News

January 11, 2010 at 4:54 AM

Agent looking for 'Climategate' insiders

Former CIA agent Kent Clizbe sent letters to 27 Penn State faculty members last week, hoping to find a whistleblower in the "Climategate" controversy involving Penn State meteorology professor Michael Mann.

"As an intelligence collector targeting foreign or enemy government, we recruit an insider," said Clizbe, who sent the e-mails last week. "I'm attempting to recruit an insider to tell us what's really going on."

Mann was thrust into the spotlight when hundreds of e-mails, including ones that he had written and received, were leaked from a private server in the Climate Research Unit at the University of East Anglia in England on Nov. 21.

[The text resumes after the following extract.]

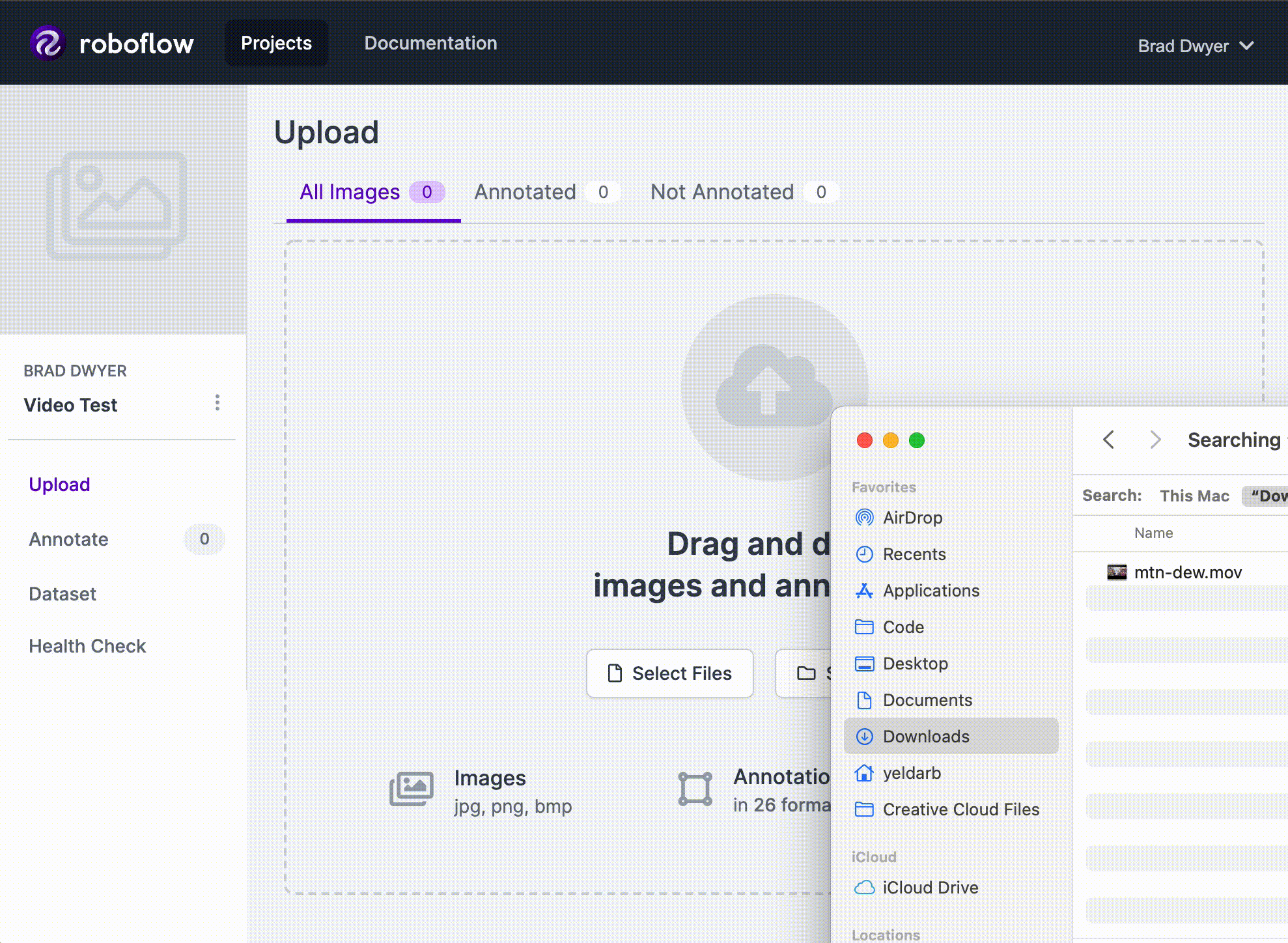
Task: Go to Applications folder in sidebar
Action: [931, 591]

Global warming skeptics said some of the e-mails suggest that data supporting climate change had been overblown. Mann and other scientists whose e-mails were released have been under pressure to prove the legitimacy of their research, and Penn State officials are conducting an inquiry into Mann's studies. Mann said he had no comment on Clizbe's actions, saying "I don't want to dignify it with a response."

Penn State Professor Richard Alley, who assisted the United Nations Intergovernmental Panel on Climate Change and shared the 2007 Nobel Prize with Al Gore, doesn't feel Clizbe's e-mails will have an effect on Penn State's scientific community -- such ethical standards are already in place, he said. Alley did not comment on whether he received an e-mail from Clizbe.

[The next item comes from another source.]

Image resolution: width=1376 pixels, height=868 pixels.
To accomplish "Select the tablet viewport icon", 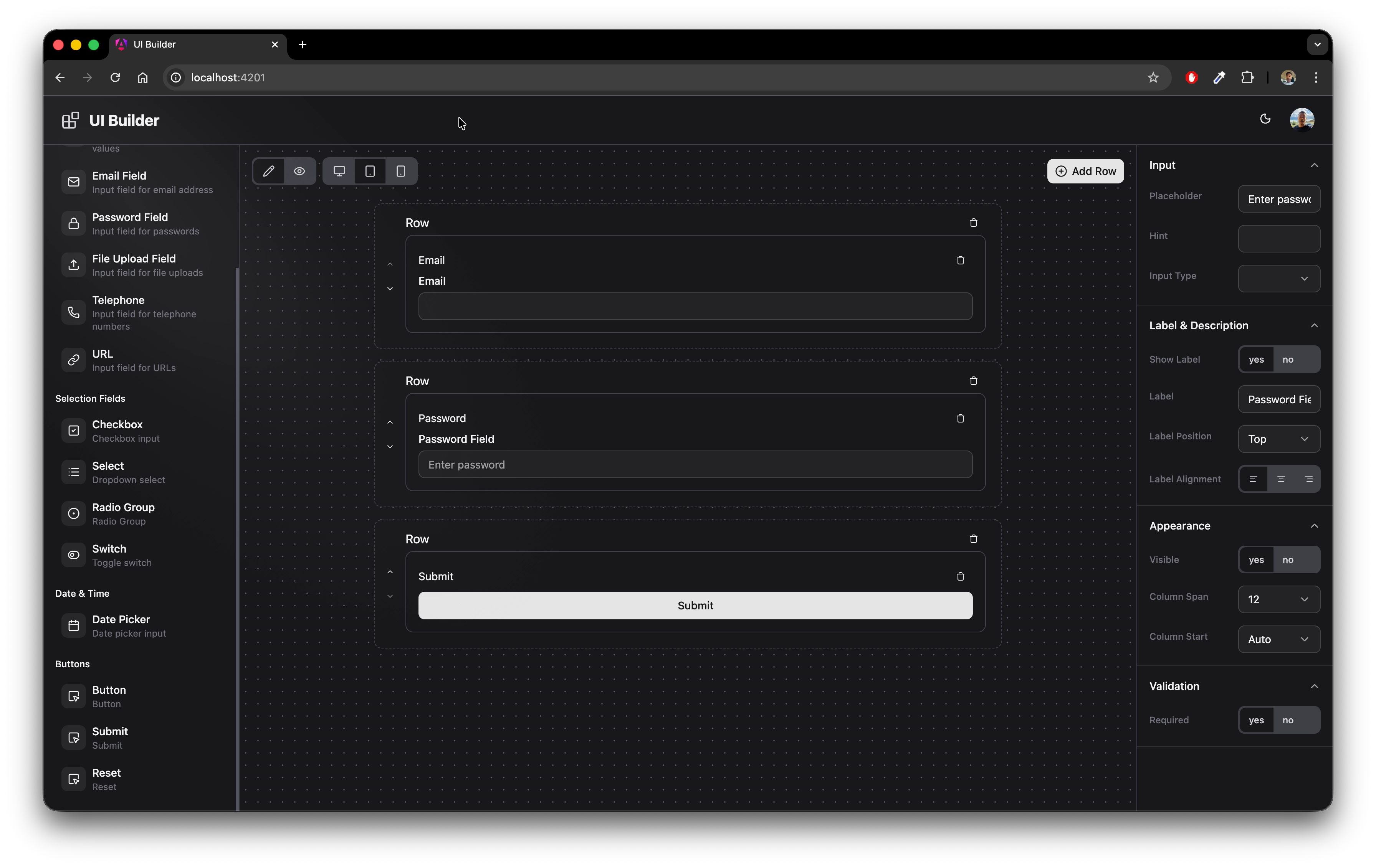I will (x=370, y=171).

"I strongly endorse high ethical standards and am very favorably impressed by the high ethical standards I see in action across our scientific community, specifically including colleagues at Penn State," he said.

In his letters, Clizbe predicts the whistleblowers will be provided with monetary compensation.

If Mann was found to have acted unethically, he would have to pay a penalty to the government comparable to the amount of money he was given to research climate change, Clizbe said. By following the procedures laid out in the federal False Claims Act, the whistleblowers could potentially be entitled to part of the money recovered from the case. "Estimates of the total sums invested in government climate research already exceed $50 billion," said John O'Sullivan, a guest writer for climategate.com who communicates regularly with Clizbe. "The offer put on the table to Mann's colleagues could be the most lucrative whistleblower deal ever made."

Clizbe feels that there is definitely something to be uncovered about Mann and pointed to his background in intelligence gathering to ease any concerns of potential whistleblowers, who he said may jeopardize their careers by reporting their colleague's wrongdoings. In his letters, Clizbe assured the recipients of the confidentiality of their correspondence.

In addition, he has recruited the help of a lawyer who has extensive experience in False Claims Act cases to assist whistleblowers.

"Our experience is that employees become much more interested in keeping their anonymity," O'Sullivan said. "Everyone who comes forward has our absolute assurance that we will we never reveal their identities."

As the countries across the world prepare to pass monumental legislation involving climate change, skeptics say the real story behind Mann and his colleagues' e-mails has yet to be determined.